Records provided:
------

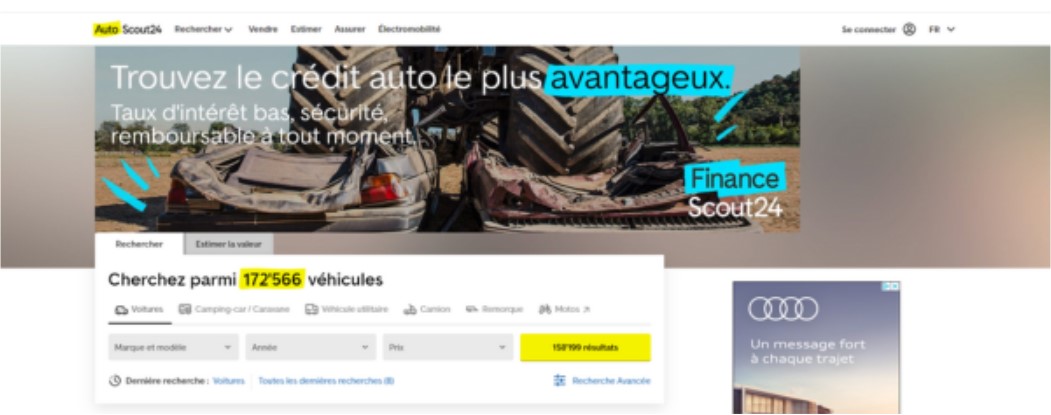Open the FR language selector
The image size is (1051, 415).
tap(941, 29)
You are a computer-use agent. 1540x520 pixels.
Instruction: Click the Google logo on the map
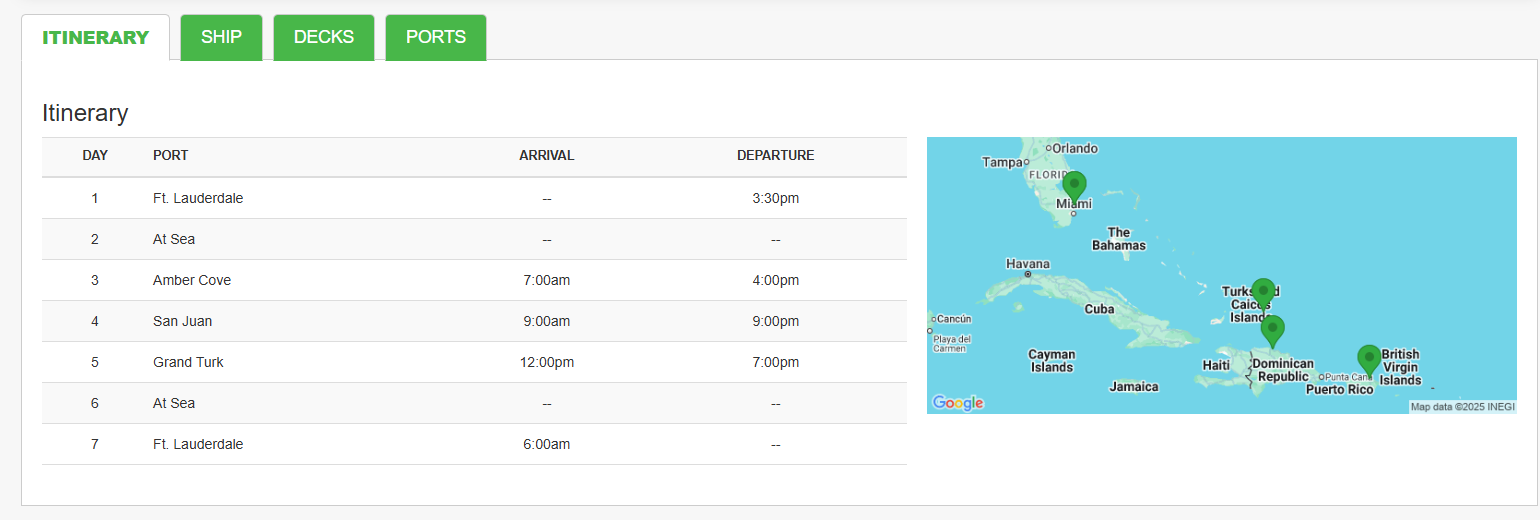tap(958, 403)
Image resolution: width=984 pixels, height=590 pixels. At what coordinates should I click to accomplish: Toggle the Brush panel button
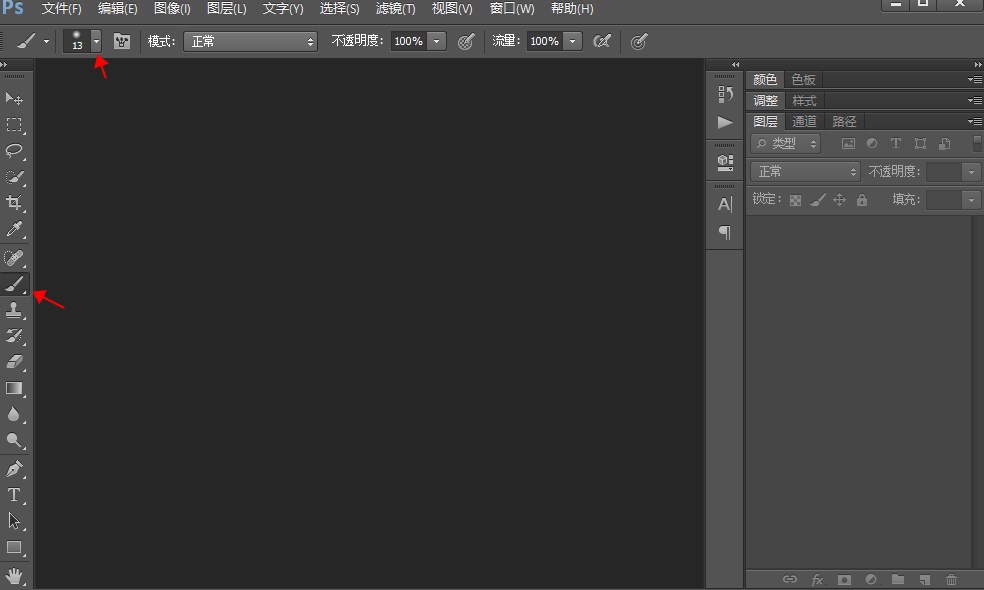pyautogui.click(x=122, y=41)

------

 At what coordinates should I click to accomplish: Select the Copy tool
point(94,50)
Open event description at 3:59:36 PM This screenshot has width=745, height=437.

------

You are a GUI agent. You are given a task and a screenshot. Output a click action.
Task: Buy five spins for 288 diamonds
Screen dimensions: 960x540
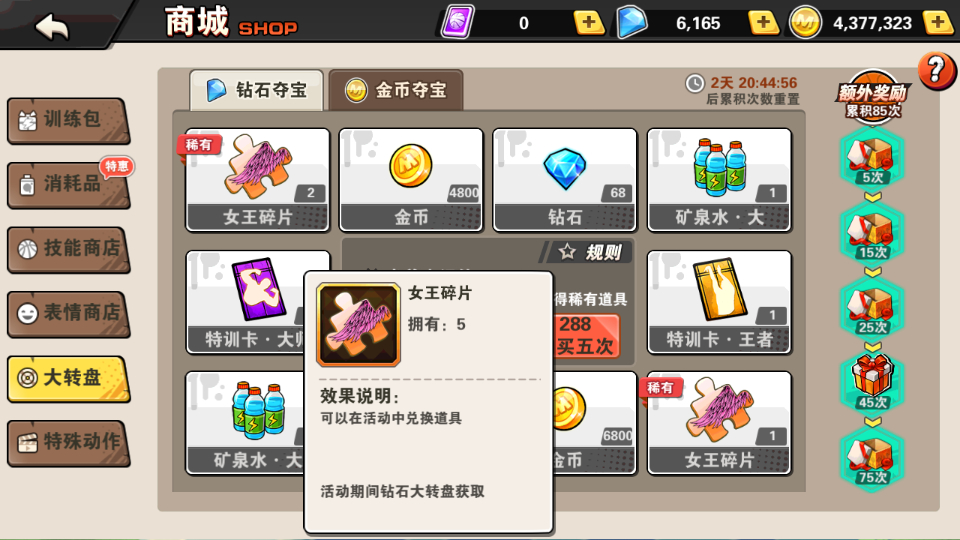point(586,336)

------

Assigned task: Work out how many lines in the data include "screenshot". Answer with the number only.

Task solution: 2